DIRECTIVE:
Format every line of the rows below as a JSON list of strings, one string per line, with blank lines skipped. Leave the pictures out.

DATA SHOWN:
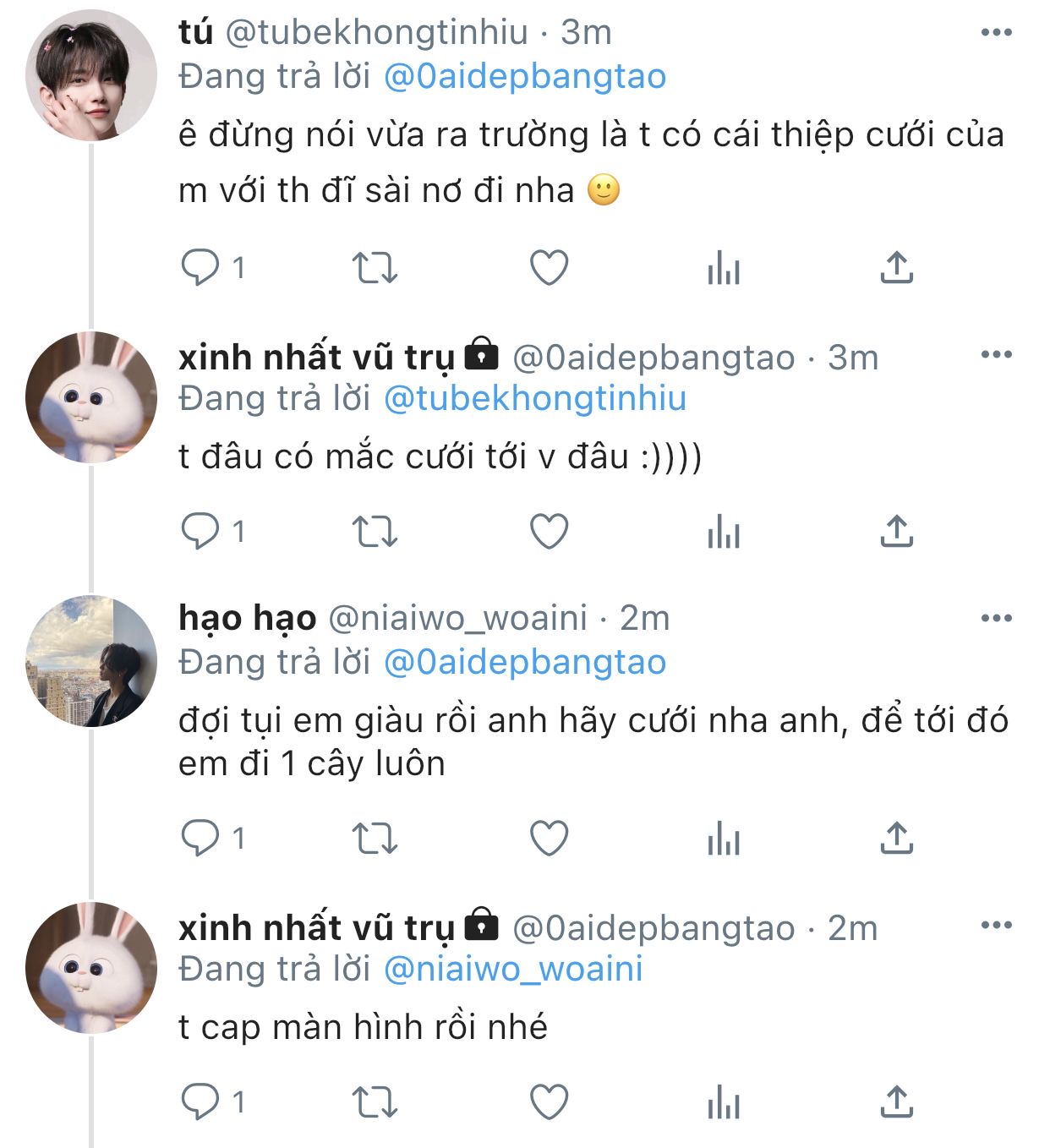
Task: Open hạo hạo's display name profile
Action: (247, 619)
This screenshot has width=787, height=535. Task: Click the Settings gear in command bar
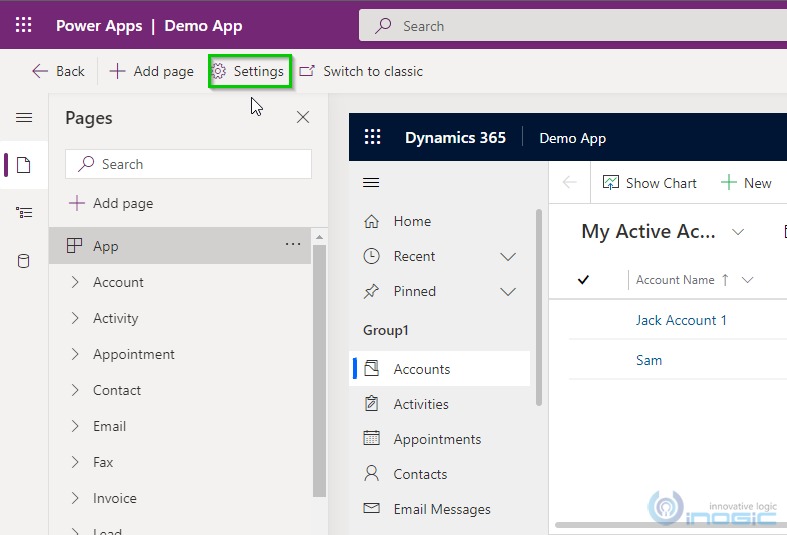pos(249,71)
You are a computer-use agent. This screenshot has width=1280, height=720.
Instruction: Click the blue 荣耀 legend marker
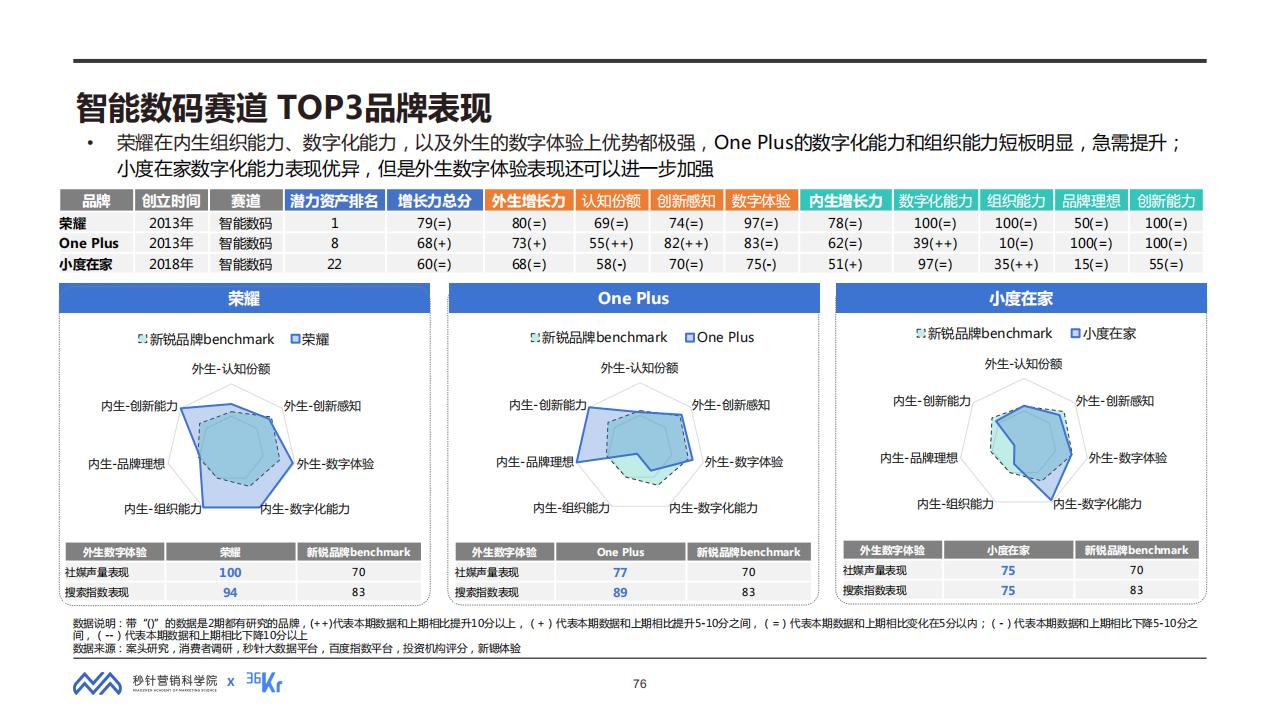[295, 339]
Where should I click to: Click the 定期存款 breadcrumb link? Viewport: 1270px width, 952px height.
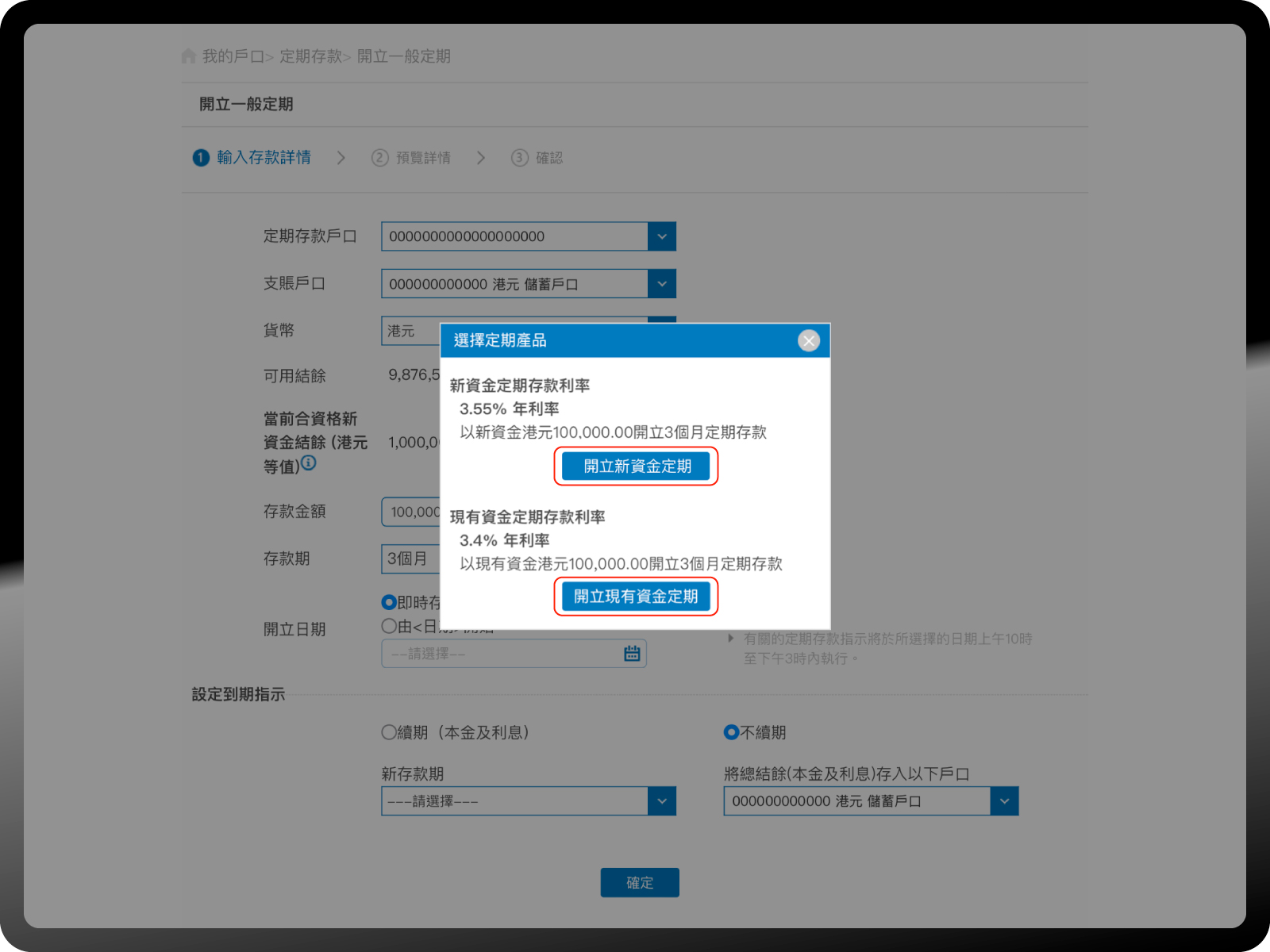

COMPLETED EXERCISE:
[
  "Task: Open hạo hạo's display name profile",
  "Action: (247, 619)",
  "This screenshot has width=787, height=535. Task: Click the Settings gear in command bar",
  "pos(249,71)",
  "You are a computer-use agent. This screenshot has width=1280, height=720.",
  "Instruction: Click the blue 荣耀 legend marker",
  "[295, 339]",
  "Where should I click to: Click the 定期存款 breadcrumb link? Viewport: 1270px width, 952px height."
]